**TASK**
All entries that follow are to be written out verbatim.

-------------------------

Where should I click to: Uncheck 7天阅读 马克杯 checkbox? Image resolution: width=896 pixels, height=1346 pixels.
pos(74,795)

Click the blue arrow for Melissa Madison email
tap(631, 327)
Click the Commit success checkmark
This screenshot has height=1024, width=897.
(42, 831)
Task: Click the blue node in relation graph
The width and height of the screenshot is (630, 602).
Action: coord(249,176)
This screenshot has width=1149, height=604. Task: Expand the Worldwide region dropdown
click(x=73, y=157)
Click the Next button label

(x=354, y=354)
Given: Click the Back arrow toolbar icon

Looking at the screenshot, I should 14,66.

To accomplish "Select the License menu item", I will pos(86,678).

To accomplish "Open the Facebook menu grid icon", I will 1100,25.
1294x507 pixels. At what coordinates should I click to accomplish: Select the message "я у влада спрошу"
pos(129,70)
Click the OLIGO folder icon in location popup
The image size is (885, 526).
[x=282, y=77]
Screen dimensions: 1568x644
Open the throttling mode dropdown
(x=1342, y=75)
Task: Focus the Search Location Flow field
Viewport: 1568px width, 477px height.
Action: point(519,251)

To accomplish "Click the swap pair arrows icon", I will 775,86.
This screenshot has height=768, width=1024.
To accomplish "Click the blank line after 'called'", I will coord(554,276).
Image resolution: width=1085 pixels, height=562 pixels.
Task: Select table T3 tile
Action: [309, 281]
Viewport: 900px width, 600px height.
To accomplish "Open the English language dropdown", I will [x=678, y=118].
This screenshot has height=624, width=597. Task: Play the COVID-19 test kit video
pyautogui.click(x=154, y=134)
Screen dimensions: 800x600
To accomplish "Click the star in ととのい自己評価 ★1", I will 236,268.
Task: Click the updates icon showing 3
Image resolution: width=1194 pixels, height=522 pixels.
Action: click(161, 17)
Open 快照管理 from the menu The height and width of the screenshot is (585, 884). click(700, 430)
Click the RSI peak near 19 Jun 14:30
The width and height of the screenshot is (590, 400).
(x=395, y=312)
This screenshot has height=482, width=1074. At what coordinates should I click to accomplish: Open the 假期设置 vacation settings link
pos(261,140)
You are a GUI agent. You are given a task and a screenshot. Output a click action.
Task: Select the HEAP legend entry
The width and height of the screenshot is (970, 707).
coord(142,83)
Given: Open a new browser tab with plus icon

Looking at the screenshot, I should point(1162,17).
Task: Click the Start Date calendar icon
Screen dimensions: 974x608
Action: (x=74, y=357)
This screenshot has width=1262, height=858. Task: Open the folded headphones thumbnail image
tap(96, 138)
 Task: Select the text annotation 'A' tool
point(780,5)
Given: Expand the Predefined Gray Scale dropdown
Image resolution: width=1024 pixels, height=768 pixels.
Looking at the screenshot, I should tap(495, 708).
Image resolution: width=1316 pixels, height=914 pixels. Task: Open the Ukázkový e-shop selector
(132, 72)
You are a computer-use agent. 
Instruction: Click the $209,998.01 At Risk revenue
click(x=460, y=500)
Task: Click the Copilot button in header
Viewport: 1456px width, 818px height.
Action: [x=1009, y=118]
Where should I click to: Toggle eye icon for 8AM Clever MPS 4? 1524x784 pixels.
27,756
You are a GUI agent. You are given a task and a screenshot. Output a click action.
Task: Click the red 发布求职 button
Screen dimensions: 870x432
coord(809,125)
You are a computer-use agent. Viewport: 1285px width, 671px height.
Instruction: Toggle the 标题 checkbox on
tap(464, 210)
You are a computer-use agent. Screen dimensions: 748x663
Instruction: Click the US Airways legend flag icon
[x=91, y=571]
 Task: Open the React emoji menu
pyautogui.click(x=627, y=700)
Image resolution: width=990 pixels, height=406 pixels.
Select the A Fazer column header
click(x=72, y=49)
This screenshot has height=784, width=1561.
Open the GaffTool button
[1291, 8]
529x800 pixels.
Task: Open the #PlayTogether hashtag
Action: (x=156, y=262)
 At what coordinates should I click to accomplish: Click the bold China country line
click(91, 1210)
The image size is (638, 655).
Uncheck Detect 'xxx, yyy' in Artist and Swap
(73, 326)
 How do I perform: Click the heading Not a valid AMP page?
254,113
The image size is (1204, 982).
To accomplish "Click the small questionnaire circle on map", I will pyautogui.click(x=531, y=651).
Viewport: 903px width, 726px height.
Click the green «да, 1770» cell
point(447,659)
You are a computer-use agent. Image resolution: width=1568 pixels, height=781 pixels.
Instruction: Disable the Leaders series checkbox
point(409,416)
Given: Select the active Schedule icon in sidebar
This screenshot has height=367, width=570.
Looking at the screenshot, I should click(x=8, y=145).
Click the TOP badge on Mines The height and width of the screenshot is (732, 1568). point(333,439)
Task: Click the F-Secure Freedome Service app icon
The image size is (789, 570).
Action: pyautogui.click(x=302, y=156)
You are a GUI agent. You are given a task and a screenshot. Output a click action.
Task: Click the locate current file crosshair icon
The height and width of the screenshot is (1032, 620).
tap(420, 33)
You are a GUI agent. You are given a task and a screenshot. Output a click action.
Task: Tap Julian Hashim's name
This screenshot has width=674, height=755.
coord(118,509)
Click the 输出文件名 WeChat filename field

-------------------------

**SOLUTION**
Where should I click to: Uncheck 7天阅读 马克杯 checkbox? Image resolution: width=896 pixels, height=1346 pixels.
pos(74,795)

Click the blue arrow for Melissa Madison email
tap(631, 327)
Click the Commit success checkmark
This screenshot has height=1024, width=897.
(42, 831)
Task: Click the blue node in relation graph
The width and height of the screenshot is (630, 602).
Action: coord(249,176)
This screenshot has width=1149, height=604. Task: Expand the Worldwide region dropdown
click(x=73, y=157)
Click the Next button label

(x=354, y=354)
Given: Click the Back arrow toolbar icon

Looking at the screenshot, I should 14,66.

To accomplish "Select the License menu item", I will pos(86,678).

To accomplish "Open the Facebook menu grid icon", I will 1100,25.
1294x507 pixels. At what coordinates should I click to accomplish: Select the message "я у влада спрошу"
pos(129,70)
Click the OLIGO folder icon in location popup
The image size is (885, 526).
[x=282, y=77]
Screen dimensions: 1568x644
Open the throttling mode dropdown
(x=1342, y=75)
Task: Focus the Search Location Flow field
Viewport: 1568px width, 477px height.
Action: point(519,251)

To accomplish "Click the swap pair arrows icon", I will 775,86.
This screenshot has height=768, width=1024.
To accomplish "Click the blank line after 'called'", I will coord(554,276).
Image resolution: width=1085 pixels, height=562 pixels.
Task: Select table T3 tile
Action: [309, 281]
Viewport: 900px width, 600px height.
To accomplish "Open the English language dropdown", I will [x=678, y=118].
This screenshot has height=624, width=597. Task: Play the COVID-19 test kit video
pyautogui.click(x=154, y=134)
Screen dimensions: 800x600
To accomplish "Click the star in ととのい自己評価 ★1", I will 236,268.
Task: Click the updates icon showing 3
Image resolution: width=1194 pixels, height=522 pixels.
Action: click(161, 17)
Open 快照管理 from the menu The height and width of the screenshot is (585, 884). click(700, 430)
Click the RSI peak near 19 Jun 14:30
The width and height of the screenshot is (590, 400).
(x=395, y=312)
This screenshot has height=482, width=1074. At what coordinates should I click to accomplish: Open the 假期设置 vacation settings link
pos(261,140)
You are a GUI agent. You are given a task and a screenshot. Output a click action.
Task: Select the HEAP legend entry
The width and height of the screenshot is (970, 707).
coord(142,83)
Given: Open a new browser tab with plus icon

Looking at the screenshot, I should point(1162,17).
Task: Click the Start Date calendar icon
Screen dimensions: 974x608
Action: (x=74, y=357)
This screenshot has width=1262, height=858. Task: Open the folded headphones thumbnail image
tap(96, 138)
 Task: Select the text annotation 'A' tool
point(780,5)
Given: Expand the Predefined Gray Scale dropdown
Image resolution: width=1024 pixels, height=768 pixels.
Looking at the screenshot, I should tap(495, 708).
Image resolution: width=1316 pixels, height=914 pixels. Task: Open the Ukázkový e-shop selector
(132, 72)
You are a computer-use agent. 
Instruction: Click the $209,998.01 At Risk revenue
click(x=460, y=500)
Task: Click the Copilot button in header
Viewport: 1456px width, 818px height.
Action: [x=1009, y=118]
Where should I click to: Toggle eye icon for 8AM Clever MPS 4? 1524x784 pixels.
27,756
You are a GUI agent. You are given a task and a screenshot. Output a click action.
Task: Click the red 发布求职 button
Screen dimensions: 870x432
coord(809,125)
You are a computer-use agent. Viewport: 1285px width, 671px height.
Instruction: Toggle the 标题 checkbox on
tap(464, 210)
You are a computer-use agent. Screen dimensions: 748x663
Instruction: Click the US Airways legend flag icon
[x=91, y=571]
 Task: Open the React emoji menu
pyautogui.click(x=627, y=700)
Image resolution: width=990 pixels, height=406 pixels.
Select the A Fazer column header
click(x=72, y=49)
This screenshot has height=784, width=1561.
Open the GaffTool button
[1291, 8]
529x800 pixels.
Task: Open the #PlayTogether hashtag
Action: (x=156, y=262)
 At what coordinates should I click to accomplish: Click the bold China country line
click(91, 1210)
The image size is (638, 655).
Uncheck Detect 'xxx, yyy' in Artist and Swap
(73, 326)
 How do I perform: Click the heading Not a valid AMP page?
254,113
The image size is (1204, 982).
To accomplish "Click the small questionnaire circle on map", I will pyautogui.click(x=531, y=651).
Viewport: 903px width, 726px height.
Click the green «да, 1770» cell
point(447,659)
You are a computer-use agent. Image resolution: width=1568 pixels, height=781 pixels.
Instruction: Disable the Leaders series checkbox
point(409,416)
Given: Select the active Schedule icon in sidebar
This screenshot has height=367, width=570.
Looking at the screenshot, I should click(x=8, y=145).
Click the TOP badge on Mines The height and width of the screenshot is (732, 1568). point(333,439)
Task: Click the F-Secure Freedome Service app icon
The image size is (789, 570).
Action: pyautogui.click(x=302, y=156)
You are a GUI agent. You are given a task and a screenshot. Output a click action.
Task: Click the locate current file crosshair icon
The height and width of the screenshot is (1032, 620).
tap(420, 33)
You are a GUI agent. You are given a task and a screenshot. Output a click action.
Task: Tap Julian Hashim's name
This screenshot has width=674, height=755.
coord(118,509)
Click the 输出文件名 WeChat filename field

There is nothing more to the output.